Il dimissionario premier islandese, tuttavia, non è il solo ad essere incappato nella fuga di notizie circa i propri conti all’estero. Negli elenchi del Panama Leaks ci sarebbero altri 11 capi di stato e di governo, di cui cinque ancora in attività, 128 politici con incarichi di varia responsabilità, 29 miliardari tra i 500 più ricchi del mondo e 33 soggetti in affari con organizzazioni terroristiche e cartelli della droga, secondo il governo degli Stati Uniti.

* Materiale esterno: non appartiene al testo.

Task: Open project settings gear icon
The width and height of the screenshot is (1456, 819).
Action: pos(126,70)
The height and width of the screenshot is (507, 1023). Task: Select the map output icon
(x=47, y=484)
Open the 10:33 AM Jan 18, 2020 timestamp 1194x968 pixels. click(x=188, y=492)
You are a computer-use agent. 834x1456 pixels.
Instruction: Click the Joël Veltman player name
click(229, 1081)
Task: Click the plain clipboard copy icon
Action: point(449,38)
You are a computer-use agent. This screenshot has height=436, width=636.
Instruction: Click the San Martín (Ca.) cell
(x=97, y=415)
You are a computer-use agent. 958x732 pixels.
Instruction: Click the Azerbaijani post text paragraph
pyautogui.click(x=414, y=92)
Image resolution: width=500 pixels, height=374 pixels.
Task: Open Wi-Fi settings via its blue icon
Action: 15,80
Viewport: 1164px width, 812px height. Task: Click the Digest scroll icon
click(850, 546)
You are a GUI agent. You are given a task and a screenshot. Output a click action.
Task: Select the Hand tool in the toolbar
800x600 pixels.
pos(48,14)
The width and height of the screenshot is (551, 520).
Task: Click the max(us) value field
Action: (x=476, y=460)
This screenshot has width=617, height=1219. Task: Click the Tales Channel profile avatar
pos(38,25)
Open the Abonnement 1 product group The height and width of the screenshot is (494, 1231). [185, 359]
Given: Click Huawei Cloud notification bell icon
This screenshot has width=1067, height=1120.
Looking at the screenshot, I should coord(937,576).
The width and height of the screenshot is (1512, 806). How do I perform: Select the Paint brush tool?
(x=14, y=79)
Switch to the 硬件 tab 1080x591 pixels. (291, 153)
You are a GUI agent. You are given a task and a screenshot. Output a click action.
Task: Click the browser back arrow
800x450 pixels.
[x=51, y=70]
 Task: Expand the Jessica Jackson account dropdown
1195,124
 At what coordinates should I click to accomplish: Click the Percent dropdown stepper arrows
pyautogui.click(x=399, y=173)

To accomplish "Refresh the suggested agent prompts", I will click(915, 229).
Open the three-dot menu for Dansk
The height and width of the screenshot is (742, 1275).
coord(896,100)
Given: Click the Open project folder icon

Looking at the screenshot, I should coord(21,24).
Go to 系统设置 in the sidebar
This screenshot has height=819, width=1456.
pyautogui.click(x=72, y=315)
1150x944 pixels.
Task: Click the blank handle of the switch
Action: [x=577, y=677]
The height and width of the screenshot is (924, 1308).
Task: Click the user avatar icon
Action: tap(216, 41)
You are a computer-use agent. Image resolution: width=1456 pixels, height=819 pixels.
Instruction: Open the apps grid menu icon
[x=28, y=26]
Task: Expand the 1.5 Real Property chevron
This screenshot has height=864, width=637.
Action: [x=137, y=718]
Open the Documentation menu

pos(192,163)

Tra costoro  – udite udite! – niente meno che il Primo ministro russo Vladimir Putin, il padre dell’attuale premier britannico David Cameron (scomparso nel 2010), l’attuale commissario europeo per l’energia e i cambiamenti climatici ed ex ministro spagnolo Miguel Arias con la moglie, l’amministratore delegato della società estrattiva portoghese Lusitania Group, già coinvolto nella recente inchiesta brasiliana sulle presunte tangenti incassate dai presidenti brasiliani Dilma Roussef e Ignacio Lula, nonché la sorella dell’ex Re di Spagna Juan Carlos di Borbone e altri leader di Paesi africani e sud americani.

Mossack Fonseca inoltre, aveva come clienti anche numerose banche europee e mondiali di primaria importanza, tra cui ben 28 istituti tedeschi (inclusa Deutsche Bank), cinque svizzere (tra cui Credit Suisse), quattro lussemburghesi, la Royal Bank of Scotland e la nostra Unicredit. Per tutte quante l’istituto aveva creato società fittizie con sede in uno dei piccoli Stati di cui sopra.

Ma tutto ciò che è emerso è solo la punta di un iceberg. Mossack Fonseca, infatti, è solo una delle innumerevoli società aventi scopo analogo, tutte impegnate a creare e a finanziare, per conto dei propri clienti eccellenti, società off-shore in cui nascondere tesori al fisco. Capitali che, poi, al momento opportuno, tornano sul mercato per realizzare enormi profitti, speculando su un debito sovrano o scommettendo sul fallimento di questa o di quella impresa e, infine, tornare indietro nel loro rifugio off-shore.

Tuttavia, la normativa applicabile a tutte queste discutibili operazioni è quella dello Stato ove hanno sede queste società fittizie; una normativa, cioè, largamente inesistente e che non prescrive alcun obbligo di trasparenza delle operazioni a livello internazionale.

Quindi, nonostante il clamore, al fine per la quasi totalità delle operazioni, il risultato, a livello giudiziario internazionale, sarà uno solo: “tutto regolare!”.